Target pointing data
════════════════
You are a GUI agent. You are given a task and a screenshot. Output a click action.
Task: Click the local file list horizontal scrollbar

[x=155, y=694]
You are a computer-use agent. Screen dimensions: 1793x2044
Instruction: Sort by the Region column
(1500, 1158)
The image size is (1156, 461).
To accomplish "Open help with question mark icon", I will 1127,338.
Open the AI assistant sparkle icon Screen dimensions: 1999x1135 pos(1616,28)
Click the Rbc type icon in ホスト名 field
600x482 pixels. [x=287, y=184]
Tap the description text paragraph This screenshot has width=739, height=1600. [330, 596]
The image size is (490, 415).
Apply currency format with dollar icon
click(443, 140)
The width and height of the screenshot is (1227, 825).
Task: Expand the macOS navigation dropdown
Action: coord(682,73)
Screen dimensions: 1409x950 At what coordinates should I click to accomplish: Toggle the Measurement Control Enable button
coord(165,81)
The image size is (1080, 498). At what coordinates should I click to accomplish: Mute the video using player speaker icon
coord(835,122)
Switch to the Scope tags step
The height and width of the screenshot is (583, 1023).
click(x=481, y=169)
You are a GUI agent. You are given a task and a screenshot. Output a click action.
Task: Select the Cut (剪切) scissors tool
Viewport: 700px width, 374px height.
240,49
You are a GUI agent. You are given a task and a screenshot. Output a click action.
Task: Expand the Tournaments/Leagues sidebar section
════════════════
## Stated problem
Reproduce the listing unchanged, starting at the line that contains "Click the Rbc type icon in ホスト名 field" and stopping after the final line of the listing.

## Output
Click the Rbc type icon in ホスト名 field
600x482 pixels. [x=287, y=184]
Tap the description text paragraph This screenshot has width=739, height=1600. [330, 596]
The image size is (490, 415).
Apply currency format with dollar icon
click(443, 140)
The width and height of the screenshot is (1227, 825).
Task: Expand the macOS navigation dropdown
Action: coord(682,73)
Screen dimensions: 1409x950 At what coordinates should I click to accomplish: Toggle the Measurement Control Enable button
coord(165,81)
The image size is (1080, 498). At what coordinates should I click to accomplish: Mute the video using player speaker icon
coord(835,122)
Switch to the Scope tags step
The height and width of the screenshot is (583, 1023).
click(x=481, y=169)
You are a GUI agent. You are given a task and a screenshot. Output a click action.
Task: Select the Cut (剪切) scissors tool
Viewport: 700px width, 374px height.
240,49
You are a GUI agent. You are given a task and a screenshot. Output a click action.
Task: Expand the Tournaments/Leagues sidebar section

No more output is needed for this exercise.